Frugality is About Attitude
She’s been gone for many, many years, but I’ve recently been thinking about how my maternal grandmother was awesome. Not just because she was hilarious and cool (and she thought I could do no wrong as a child ever- which is a tremendously powerful ally to have as a kid) but because she had this great attitude towards household and spending, as many who weathered World Wars and the Great Depression did. It makes me think about the evolution of things, and how maybe if we shifted our attitudes toward spending and “having”, debt would be far easier managed.
The lesson here- is that your happiness around money has very little to do with amount and everything to do with attitude.
The Generation Gap
Our generation has benefitted from technological advances, which grants us, among other things, immediate access to information.
While this is positive, and facilitates our living, we have also become conditioned to an expectation of immediacy. There was no buy-now-pay later when my grandmother was growing up and raising her own family.

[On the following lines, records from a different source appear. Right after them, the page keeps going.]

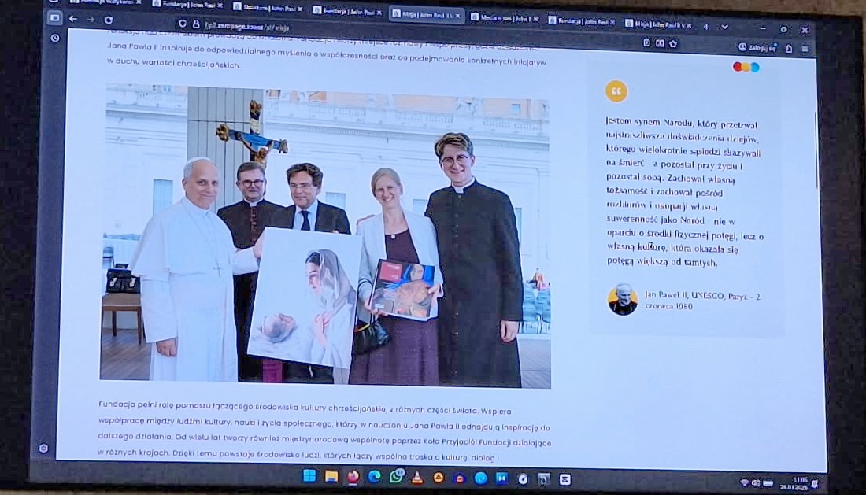Click the colored dots widget on the page
Image resolution: width=866 pixels, height=495 pixels.
click(x=746, y=67)
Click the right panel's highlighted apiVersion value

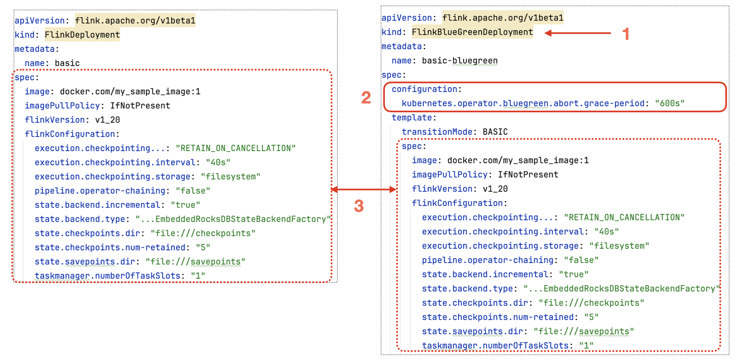503,18
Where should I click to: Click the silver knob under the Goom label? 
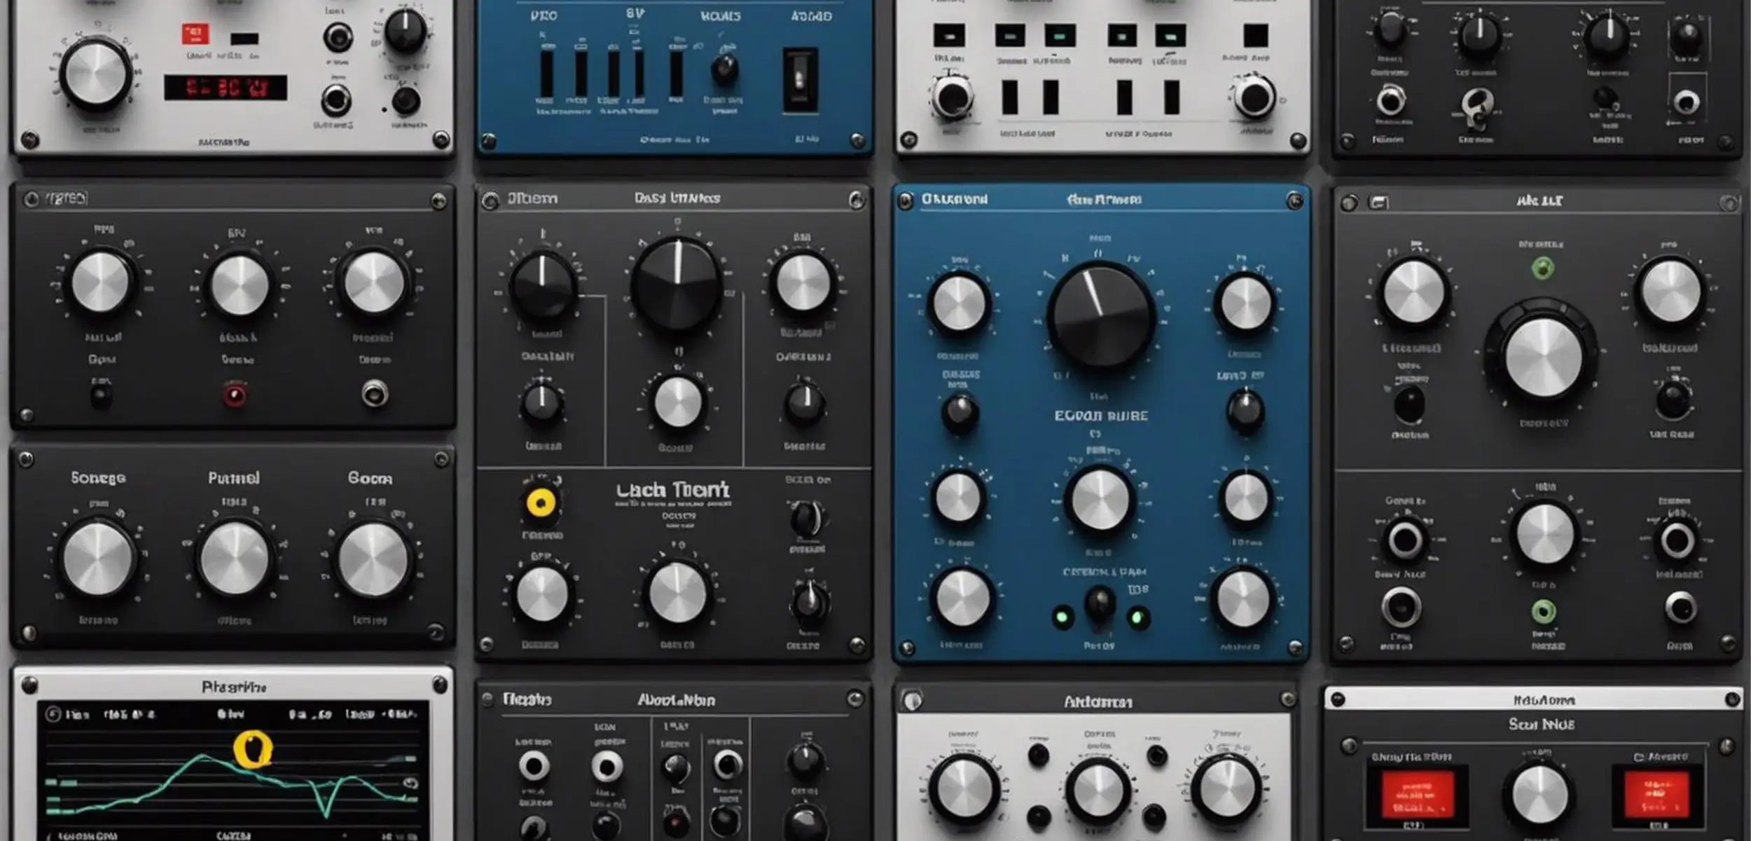click(373, 559)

There was buy what you can and be creative with what you have.
The Kitchen is DIY
Back in those days, they cooked. I mean really cooked. With actual ingredients, that at times could be complicated, with several steps (i.e. making your own pastry and breads), but produced healthy, wholesome meals that serviced their budget as well.
They did simple meals, like dipping chicken pieces or frozen fish (which can be quite inexpensive) in egg or milk and cracker crumbs and then pan-frying in a little butter. Easy, cheap and yummy.
Yes, they had the benefit of time that many of us who work and manage a family do not. But they also had budgetary constraints to work within, so they figured it out.
Reduce, Reuse, Recycle
Long before the push to save Mother Earth, the attitude of extricating every inch of usability out of an item was very much in vogue during that era.
That was not so great if you were the youngest in a line of siblings, but it served a purpose.
They used to darn socks even. Now, that might be a bit extreme, but it proves a point.
You Make Your Own Fun
Stickball, hide and seek and imaginary play were the order of the day for kids.
Fun is not bought, but is manufactured (and that goes for the grownups too).